Start of Extracted information

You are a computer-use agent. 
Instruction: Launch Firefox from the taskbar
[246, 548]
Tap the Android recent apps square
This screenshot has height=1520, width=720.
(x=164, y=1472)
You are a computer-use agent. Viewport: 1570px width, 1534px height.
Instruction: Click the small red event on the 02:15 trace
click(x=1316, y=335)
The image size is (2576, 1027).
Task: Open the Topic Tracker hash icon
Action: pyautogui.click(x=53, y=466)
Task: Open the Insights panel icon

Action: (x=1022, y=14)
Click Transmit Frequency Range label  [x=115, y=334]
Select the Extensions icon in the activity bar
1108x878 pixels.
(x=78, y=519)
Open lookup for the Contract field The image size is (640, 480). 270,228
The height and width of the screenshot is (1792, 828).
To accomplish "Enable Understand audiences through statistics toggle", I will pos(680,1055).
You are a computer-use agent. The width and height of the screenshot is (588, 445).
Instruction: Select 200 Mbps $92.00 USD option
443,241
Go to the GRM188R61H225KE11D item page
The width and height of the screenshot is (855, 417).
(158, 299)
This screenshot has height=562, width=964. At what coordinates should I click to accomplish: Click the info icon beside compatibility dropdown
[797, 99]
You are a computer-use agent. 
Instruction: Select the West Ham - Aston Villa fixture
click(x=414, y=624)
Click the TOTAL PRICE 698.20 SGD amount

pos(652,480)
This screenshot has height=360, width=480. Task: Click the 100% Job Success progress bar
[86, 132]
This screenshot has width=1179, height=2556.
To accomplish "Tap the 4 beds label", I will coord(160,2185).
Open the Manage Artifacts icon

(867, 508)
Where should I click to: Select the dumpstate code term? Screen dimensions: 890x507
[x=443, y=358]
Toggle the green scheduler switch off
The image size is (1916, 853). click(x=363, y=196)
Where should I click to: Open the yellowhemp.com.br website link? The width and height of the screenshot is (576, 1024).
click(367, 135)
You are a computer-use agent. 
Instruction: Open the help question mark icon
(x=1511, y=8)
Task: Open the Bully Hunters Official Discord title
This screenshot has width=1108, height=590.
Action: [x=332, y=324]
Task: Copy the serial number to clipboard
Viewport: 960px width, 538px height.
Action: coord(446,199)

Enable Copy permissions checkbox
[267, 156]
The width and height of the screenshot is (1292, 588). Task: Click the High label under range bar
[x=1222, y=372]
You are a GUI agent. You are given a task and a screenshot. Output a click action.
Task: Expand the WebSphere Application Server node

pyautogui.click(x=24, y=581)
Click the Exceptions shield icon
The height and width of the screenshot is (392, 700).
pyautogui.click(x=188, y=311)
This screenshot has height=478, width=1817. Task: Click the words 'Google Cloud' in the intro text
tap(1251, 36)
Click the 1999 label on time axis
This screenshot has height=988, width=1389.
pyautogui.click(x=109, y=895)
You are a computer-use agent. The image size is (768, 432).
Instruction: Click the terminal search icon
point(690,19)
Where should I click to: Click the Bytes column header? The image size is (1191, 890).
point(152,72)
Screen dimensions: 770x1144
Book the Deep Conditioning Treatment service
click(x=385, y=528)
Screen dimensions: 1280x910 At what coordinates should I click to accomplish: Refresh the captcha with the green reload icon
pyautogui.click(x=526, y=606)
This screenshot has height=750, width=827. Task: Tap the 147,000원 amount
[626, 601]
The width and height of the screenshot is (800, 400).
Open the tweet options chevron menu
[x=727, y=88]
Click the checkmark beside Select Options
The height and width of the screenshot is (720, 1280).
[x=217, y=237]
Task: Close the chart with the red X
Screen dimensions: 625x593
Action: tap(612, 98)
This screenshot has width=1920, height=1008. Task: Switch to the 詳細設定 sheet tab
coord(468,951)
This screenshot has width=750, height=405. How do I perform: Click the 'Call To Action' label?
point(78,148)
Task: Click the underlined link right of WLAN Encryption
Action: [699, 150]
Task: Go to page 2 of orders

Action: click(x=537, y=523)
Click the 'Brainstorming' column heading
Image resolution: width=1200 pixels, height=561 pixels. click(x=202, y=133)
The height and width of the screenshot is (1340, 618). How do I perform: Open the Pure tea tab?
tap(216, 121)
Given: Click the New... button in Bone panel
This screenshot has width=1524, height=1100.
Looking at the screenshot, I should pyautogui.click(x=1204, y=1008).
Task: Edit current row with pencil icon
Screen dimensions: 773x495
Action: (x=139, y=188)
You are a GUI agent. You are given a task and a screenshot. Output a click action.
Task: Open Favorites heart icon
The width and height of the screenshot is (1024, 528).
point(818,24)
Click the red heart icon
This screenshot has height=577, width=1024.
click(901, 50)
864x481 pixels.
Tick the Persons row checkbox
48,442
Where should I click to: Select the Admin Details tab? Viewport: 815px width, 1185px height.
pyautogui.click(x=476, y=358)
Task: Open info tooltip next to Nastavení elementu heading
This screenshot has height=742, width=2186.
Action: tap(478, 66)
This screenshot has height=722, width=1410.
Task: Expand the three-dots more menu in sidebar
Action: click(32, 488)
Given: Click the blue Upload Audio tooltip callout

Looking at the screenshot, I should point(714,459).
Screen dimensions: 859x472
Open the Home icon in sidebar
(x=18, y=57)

End of Extracted information

*What you need to do*.
All that is wanted is the run of lines from the start of the data through the line containing "You are a computer-use agent. Viewport: 1570px", copied word for word.

*Response area*.
You are a computer-use agent. 
Instruction: Launch Firefox from the taskbar
[246, 548]
Tap the Android recent apps square
This screenshot has height=1520, width=720.
(x=164, y=1472)
You are a computer-use agent. Viewport: 1570px width, 1534px height.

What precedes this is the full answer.